==== THE INPUT

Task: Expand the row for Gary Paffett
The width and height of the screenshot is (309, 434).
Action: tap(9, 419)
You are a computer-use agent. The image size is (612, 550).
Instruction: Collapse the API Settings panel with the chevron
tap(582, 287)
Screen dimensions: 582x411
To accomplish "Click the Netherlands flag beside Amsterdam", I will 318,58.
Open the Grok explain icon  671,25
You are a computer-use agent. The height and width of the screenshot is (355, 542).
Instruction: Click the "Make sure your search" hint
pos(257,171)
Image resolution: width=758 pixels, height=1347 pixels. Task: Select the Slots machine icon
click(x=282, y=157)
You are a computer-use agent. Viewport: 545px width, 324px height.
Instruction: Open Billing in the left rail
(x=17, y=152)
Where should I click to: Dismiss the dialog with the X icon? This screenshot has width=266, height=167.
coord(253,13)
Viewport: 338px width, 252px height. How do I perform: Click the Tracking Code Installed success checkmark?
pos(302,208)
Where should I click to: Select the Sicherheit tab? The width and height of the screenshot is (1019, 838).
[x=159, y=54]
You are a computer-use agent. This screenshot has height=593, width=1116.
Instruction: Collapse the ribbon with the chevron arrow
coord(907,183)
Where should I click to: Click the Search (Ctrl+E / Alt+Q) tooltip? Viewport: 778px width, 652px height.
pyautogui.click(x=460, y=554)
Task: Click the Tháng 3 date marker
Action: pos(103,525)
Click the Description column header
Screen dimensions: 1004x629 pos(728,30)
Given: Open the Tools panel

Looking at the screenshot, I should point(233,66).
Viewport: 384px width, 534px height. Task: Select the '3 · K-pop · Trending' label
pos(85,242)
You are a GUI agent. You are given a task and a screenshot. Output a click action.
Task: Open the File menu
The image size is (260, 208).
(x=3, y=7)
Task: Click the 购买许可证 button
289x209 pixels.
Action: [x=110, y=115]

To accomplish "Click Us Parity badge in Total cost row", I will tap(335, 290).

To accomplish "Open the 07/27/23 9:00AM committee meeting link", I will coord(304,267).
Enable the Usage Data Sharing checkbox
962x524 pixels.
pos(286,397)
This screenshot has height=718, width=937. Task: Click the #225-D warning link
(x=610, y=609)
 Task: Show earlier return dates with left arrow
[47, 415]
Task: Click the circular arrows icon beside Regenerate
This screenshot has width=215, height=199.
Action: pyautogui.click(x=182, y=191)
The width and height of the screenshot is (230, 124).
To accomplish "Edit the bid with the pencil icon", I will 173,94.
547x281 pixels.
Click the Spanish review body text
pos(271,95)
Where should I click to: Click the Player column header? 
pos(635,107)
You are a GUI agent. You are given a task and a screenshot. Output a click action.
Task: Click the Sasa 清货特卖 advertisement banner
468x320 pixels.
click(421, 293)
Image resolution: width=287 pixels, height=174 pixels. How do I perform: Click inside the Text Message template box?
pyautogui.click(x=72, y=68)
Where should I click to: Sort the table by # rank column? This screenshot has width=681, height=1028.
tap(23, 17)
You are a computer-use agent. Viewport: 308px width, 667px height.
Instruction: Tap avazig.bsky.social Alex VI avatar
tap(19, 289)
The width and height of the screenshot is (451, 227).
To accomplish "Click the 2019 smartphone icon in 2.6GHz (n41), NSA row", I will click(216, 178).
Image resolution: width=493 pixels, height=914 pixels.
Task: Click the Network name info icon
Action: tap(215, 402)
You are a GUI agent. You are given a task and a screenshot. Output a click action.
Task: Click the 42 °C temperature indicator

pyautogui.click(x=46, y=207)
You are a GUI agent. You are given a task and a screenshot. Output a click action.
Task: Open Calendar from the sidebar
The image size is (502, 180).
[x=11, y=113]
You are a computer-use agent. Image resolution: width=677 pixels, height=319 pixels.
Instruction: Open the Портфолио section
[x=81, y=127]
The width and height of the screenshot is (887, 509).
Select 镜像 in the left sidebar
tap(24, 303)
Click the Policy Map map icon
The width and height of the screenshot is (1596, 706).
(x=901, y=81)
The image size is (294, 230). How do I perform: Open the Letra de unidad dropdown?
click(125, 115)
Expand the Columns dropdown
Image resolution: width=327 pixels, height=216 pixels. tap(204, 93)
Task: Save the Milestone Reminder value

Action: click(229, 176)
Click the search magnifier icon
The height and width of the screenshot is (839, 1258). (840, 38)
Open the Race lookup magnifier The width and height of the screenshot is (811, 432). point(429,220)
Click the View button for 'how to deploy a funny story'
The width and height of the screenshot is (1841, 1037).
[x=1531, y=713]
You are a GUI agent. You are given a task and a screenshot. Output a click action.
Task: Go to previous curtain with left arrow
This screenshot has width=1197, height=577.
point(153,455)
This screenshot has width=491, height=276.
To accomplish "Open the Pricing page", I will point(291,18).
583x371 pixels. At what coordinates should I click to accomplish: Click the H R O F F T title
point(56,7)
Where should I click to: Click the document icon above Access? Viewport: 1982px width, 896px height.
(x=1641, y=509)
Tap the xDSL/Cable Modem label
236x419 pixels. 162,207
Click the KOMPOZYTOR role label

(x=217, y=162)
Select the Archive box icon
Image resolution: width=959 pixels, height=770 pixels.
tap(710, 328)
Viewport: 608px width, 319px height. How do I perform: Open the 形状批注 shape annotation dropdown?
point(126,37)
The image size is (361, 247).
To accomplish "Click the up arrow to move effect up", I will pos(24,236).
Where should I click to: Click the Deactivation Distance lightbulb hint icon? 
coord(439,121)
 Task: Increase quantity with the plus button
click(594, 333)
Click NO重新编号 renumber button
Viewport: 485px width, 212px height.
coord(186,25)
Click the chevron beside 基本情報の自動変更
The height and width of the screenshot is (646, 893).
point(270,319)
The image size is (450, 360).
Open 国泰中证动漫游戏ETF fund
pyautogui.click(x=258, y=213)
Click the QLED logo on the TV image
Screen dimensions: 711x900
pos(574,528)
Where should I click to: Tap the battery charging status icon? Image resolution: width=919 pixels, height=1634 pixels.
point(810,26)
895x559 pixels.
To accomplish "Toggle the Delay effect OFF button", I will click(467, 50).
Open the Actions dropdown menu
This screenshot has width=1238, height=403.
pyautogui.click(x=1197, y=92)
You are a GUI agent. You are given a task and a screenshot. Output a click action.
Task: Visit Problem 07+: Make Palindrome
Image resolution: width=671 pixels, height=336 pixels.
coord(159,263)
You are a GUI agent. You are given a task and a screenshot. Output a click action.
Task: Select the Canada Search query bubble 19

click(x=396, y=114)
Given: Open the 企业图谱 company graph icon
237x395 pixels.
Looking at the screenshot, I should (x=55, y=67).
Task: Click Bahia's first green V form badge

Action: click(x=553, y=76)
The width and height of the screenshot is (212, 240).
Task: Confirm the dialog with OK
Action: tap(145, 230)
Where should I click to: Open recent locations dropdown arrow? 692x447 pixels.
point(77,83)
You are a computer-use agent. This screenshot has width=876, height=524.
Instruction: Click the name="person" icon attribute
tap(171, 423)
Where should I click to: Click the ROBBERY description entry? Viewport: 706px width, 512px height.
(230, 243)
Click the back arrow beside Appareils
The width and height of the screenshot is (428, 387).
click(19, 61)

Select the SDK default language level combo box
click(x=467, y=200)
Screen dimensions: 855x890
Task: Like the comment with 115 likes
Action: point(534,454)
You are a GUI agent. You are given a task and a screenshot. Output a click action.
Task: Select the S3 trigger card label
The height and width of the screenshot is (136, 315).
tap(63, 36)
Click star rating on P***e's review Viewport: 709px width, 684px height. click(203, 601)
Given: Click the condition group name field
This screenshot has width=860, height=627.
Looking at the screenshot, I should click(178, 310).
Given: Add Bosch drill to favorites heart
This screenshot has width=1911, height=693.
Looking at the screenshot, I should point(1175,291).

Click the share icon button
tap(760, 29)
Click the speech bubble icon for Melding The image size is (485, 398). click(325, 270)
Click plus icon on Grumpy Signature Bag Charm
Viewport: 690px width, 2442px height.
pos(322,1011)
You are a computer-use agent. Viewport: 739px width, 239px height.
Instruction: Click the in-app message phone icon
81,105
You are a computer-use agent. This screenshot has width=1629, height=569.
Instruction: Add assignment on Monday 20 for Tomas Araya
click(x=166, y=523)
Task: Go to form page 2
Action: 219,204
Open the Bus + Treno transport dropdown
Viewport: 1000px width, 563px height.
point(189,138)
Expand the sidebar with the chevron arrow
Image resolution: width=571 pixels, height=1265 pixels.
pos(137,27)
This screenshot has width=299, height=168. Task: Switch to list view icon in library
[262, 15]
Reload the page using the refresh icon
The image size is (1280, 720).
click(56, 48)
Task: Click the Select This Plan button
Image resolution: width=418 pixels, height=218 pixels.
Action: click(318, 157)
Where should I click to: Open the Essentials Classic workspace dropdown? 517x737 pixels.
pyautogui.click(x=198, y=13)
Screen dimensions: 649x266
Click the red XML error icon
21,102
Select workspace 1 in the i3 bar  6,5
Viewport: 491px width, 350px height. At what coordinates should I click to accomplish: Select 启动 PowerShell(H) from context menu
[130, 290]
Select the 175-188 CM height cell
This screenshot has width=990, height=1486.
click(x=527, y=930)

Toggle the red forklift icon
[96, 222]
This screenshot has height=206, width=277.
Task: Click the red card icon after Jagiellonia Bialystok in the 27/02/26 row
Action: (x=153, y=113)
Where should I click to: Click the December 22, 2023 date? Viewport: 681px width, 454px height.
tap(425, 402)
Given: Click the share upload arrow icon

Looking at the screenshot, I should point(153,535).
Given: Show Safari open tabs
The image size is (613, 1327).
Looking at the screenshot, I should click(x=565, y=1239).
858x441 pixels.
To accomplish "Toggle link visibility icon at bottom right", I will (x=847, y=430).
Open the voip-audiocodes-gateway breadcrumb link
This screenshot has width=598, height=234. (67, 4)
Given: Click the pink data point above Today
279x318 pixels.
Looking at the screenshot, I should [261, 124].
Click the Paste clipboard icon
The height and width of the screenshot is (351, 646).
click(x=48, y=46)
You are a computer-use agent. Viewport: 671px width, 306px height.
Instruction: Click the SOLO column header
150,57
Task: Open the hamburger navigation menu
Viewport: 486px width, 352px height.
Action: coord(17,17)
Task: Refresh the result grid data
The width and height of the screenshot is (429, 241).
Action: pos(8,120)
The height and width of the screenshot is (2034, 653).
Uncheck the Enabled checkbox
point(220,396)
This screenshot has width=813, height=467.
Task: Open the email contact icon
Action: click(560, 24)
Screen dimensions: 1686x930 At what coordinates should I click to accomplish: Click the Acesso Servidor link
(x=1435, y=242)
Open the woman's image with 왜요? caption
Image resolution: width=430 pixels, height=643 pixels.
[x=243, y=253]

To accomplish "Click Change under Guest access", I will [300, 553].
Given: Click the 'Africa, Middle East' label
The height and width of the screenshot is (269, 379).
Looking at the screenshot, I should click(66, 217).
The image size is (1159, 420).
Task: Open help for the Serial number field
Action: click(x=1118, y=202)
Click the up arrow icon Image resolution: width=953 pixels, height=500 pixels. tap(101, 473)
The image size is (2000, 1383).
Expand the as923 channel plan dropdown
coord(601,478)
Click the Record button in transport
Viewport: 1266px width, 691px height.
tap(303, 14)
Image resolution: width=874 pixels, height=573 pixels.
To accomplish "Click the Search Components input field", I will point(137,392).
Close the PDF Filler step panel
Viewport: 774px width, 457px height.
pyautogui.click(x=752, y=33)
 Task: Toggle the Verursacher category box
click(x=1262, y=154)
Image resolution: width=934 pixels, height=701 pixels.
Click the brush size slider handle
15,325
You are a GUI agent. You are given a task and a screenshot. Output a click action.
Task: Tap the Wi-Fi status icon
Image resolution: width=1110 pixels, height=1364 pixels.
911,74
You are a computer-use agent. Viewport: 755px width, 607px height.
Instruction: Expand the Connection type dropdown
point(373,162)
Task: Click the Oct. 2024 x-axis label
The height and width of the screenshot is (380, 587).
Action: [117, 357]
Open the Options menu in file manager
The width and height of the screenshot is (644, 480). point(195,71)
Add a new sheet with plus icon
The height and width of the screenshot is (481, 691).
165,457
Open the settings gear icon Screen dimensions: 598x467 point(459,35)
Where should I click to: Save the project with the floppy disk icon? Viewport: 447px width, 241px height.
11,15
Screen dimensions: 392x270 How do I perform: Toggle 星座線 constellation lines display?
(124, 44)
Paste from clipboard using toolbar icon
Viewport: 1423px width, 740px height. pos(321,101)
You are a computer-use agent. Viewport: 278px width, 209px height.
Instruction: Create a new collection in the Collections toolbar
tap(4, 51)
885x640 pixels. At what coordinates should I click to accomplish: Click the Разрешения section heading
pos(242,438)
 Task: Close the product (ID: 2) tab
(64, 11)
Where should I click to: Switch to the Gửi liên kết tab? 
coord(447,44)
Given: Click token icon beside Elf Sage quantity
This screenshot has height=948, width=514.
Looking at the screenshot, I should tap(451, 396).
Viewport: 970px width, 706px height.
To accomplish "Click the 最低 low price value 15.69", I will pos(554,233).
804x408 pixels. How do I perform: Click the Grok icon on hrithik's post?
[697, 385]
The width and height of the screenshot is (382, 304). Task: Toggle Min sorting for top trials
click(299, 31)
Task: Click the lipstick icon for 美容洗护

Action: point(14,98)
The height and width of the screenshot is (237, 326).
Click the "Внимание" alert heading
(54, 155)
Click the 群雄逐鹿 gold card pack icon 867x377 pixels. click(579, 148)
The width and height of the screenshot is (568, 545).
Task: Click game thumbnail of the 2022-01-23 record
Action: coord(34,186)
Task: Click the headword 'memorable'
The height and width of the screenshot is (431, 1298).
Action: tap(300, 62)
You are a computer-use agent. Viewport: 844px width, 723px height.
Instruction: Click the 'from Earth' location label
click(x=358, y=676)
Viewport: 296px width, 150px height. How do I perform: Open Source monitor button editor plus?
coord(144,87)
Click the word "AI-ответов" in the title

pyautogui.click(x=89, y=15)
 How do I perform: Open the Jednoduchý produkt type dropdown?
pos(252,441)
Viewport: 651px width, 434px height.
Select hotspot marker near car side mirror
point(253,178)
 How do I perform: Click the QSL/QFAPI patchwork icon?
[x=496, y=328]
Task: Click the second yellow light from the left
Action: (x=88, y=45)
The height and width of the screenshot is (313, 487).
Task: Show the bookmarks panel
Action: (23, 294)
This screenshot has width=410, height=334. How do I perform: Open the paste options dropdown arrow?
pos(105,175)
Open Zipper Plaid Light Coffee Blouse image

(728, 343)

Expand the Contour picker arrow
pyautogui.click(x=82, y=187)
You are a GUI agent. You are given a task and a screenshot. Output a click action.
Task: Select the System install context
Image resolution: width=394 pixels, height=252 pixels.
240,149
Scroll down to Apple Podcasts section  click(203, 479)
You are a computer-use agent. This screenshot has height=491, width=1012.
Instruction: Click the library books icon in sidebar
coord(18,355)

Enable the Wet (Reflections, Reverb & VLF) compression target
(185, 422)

========

(AIM OF THE TASK)
From the records above, copy every line that holds the word "effect".

(ANSWER TO THIS TASK)
To accomplish "Click the up arrow to move effect up", I will pos(24,236).
To accomplish "Toggle the Delay effect OFF button", I will click(467, 50).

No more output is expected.